[Record extracts]
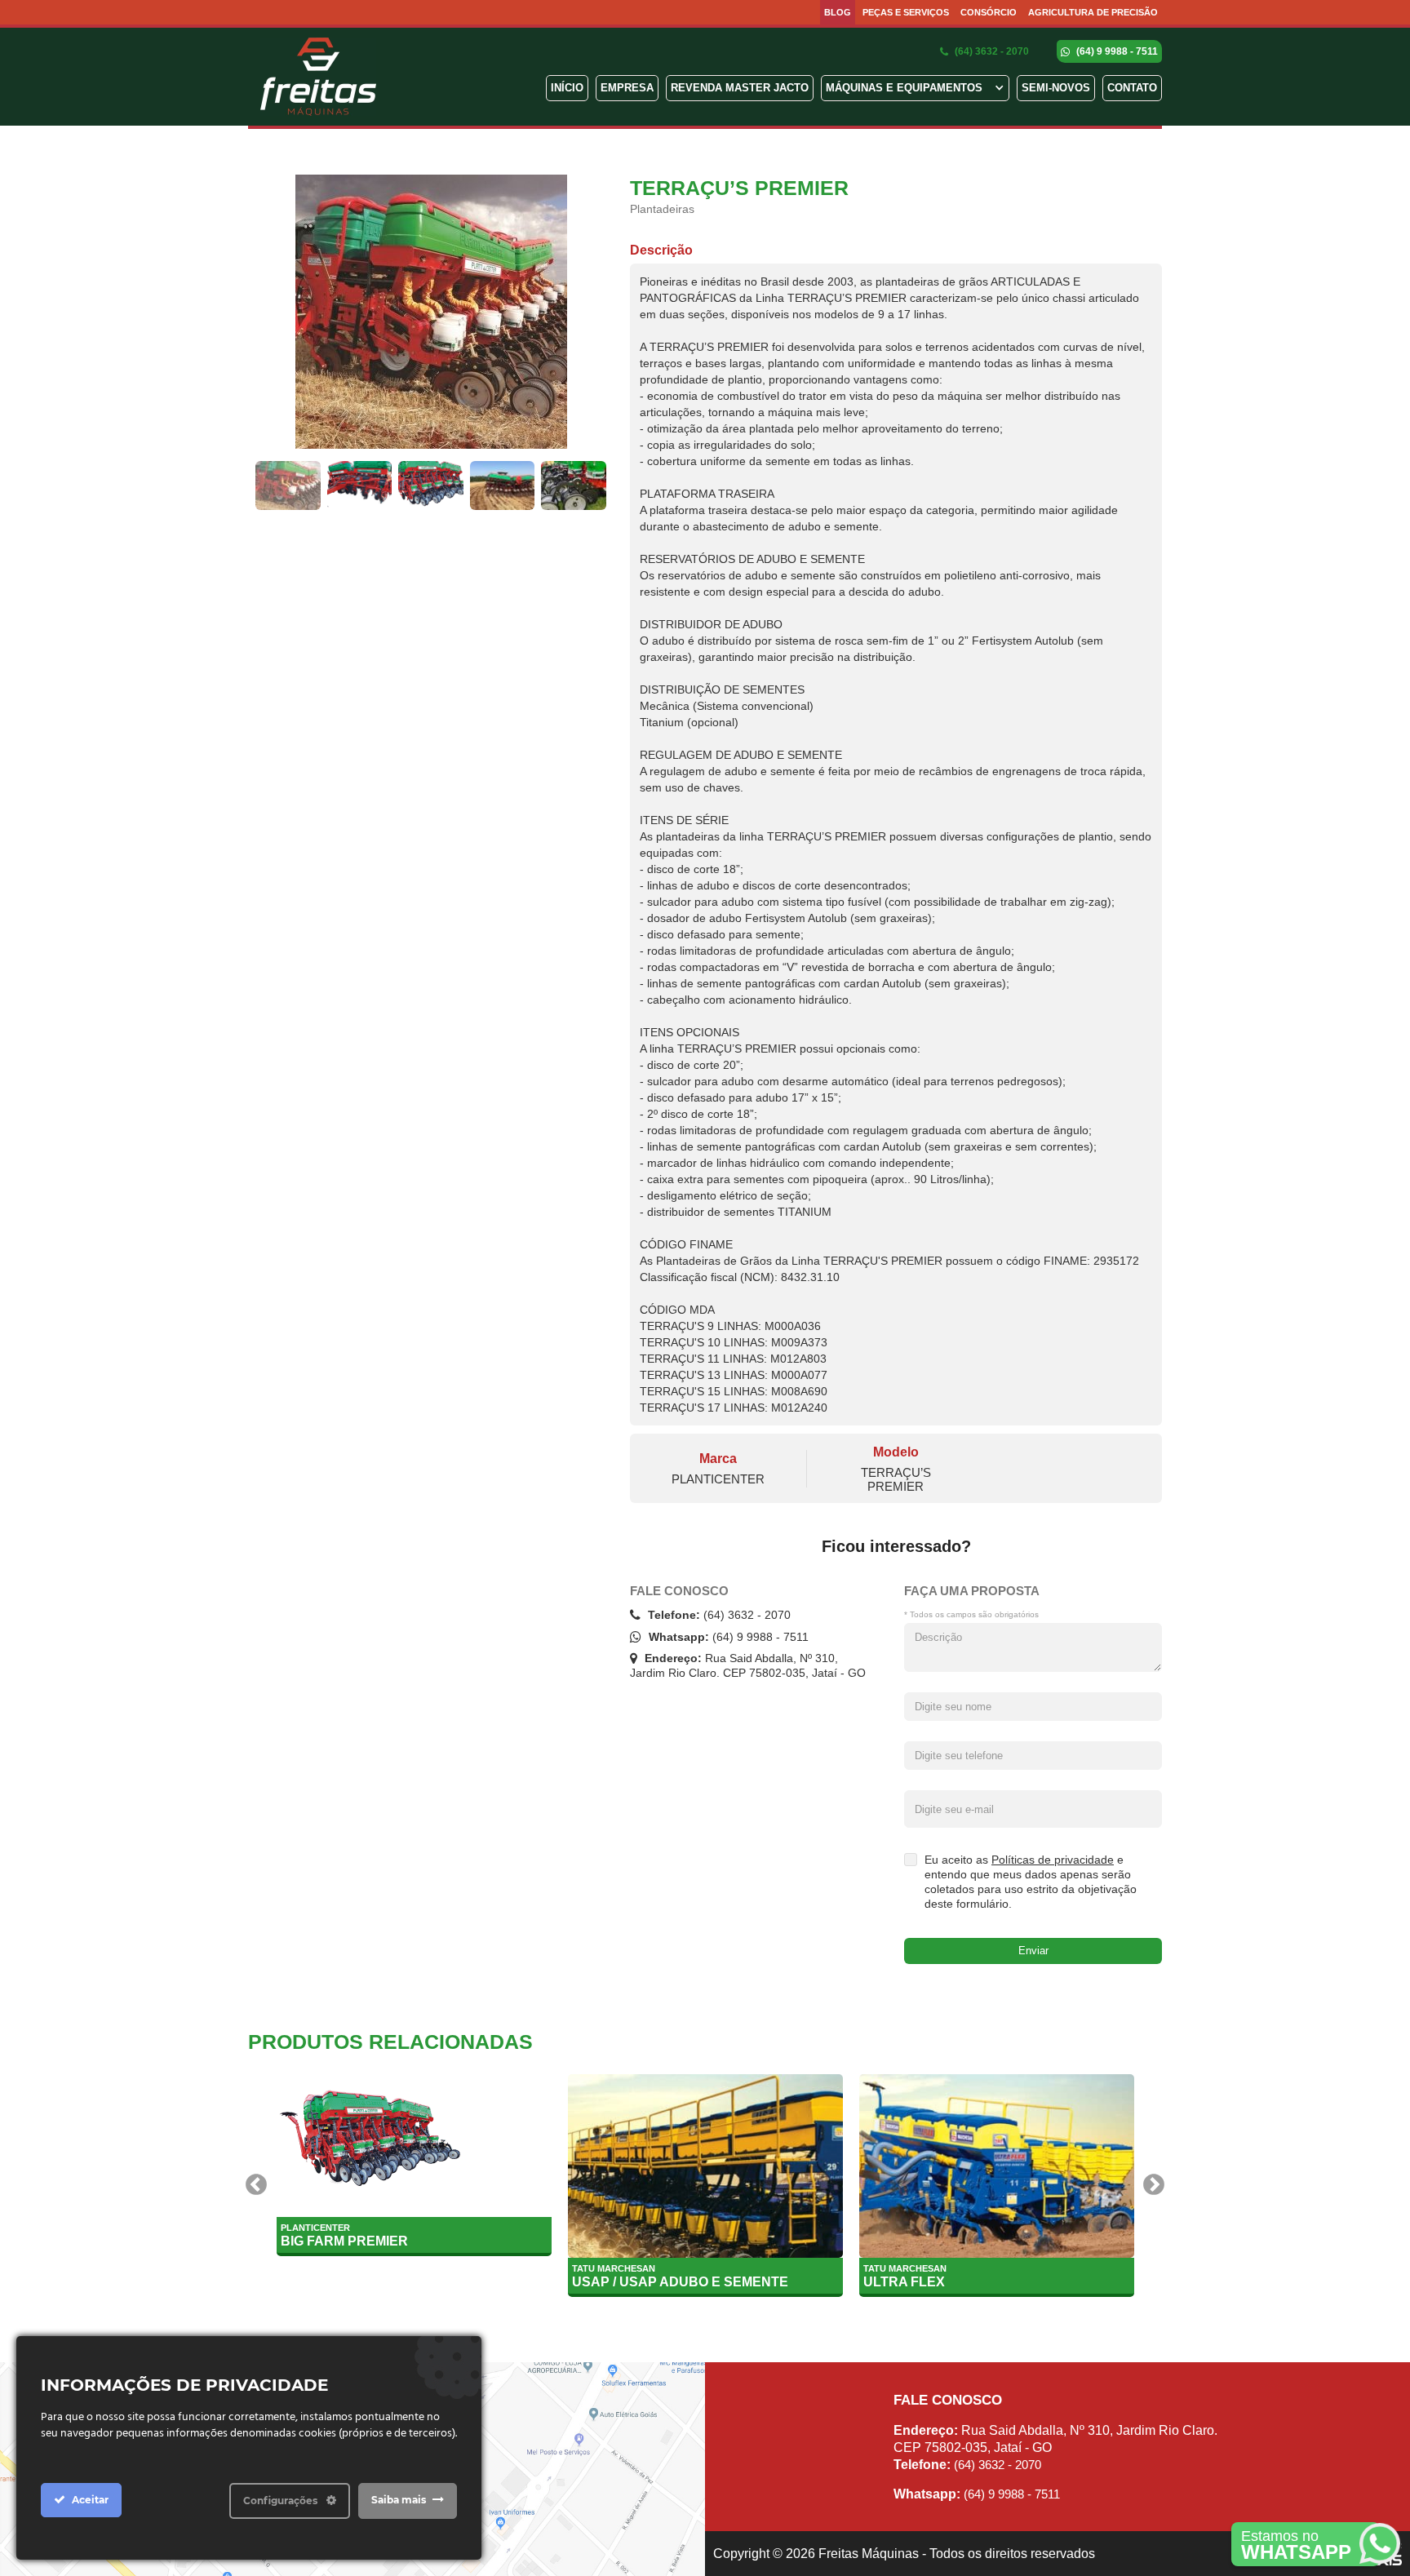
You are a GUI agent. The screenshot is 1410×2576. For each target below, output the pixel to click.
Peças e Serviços (905, 12)
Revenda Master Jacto (740, 88)
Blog (837, 12)
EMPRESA (627, 88)
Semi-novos (1056, 88)
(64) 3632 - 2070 (990, 51)
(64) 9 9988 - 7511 (1116, 51)
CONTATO (1132, 88)
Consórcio (988, 12)
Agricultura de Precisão (1093, 12)
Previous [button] (256, 2185)
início (567, 88)
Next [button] (1154, 2185)
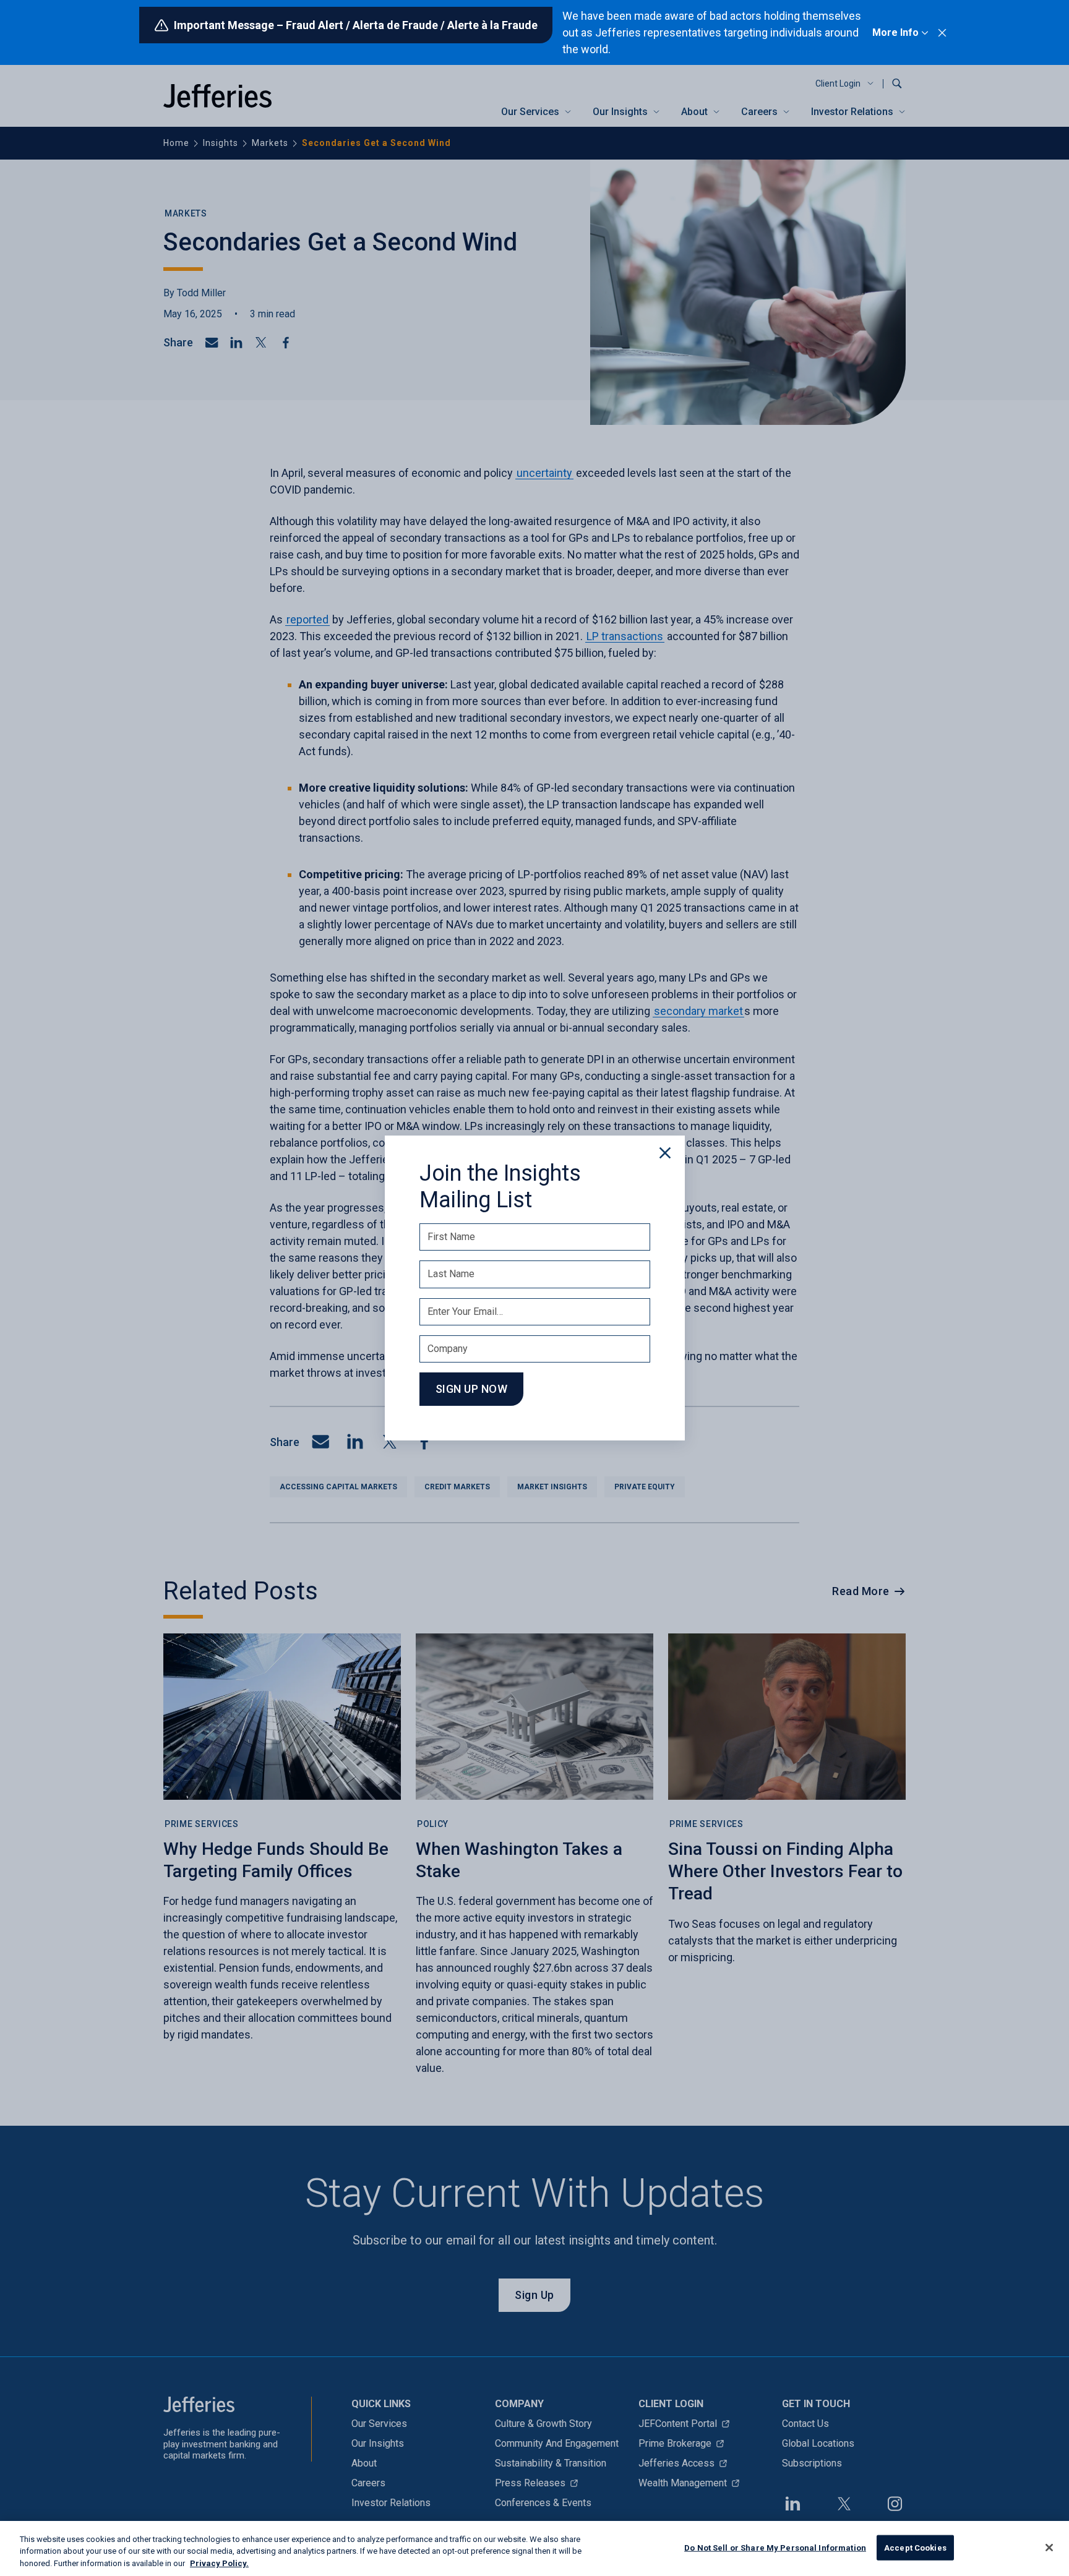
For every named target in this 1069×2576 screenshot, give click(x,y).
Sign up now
[/Record extracts]
Exercise brief >> Could you restate each record word for word, keeping the pictures out?

Exercise answer >>
You are a GUI agent. The screenshot is 1410×2576. For each target below, output the pixel to click.
Peças e Serviços (905, 12)
Revenda Master Jacto (740, 88)
Blog (837, 12)
EMPRESA (627, 88)
Semi-novos (1056, 88)
(64) 3632 - 2070 (990, 51)
(64) 9 9988 - 7511 (1116, 51)
CONTATO (1132, 88)
Consórcio (988, 12)
Agricultura de Precisão (1093, 12)
Previous [button] (256, 2185)
início (567, 88)
Next [button] (1154, 2185)
For every named target in this 1069×2576 screenshot, give click(x,y).
Sign up now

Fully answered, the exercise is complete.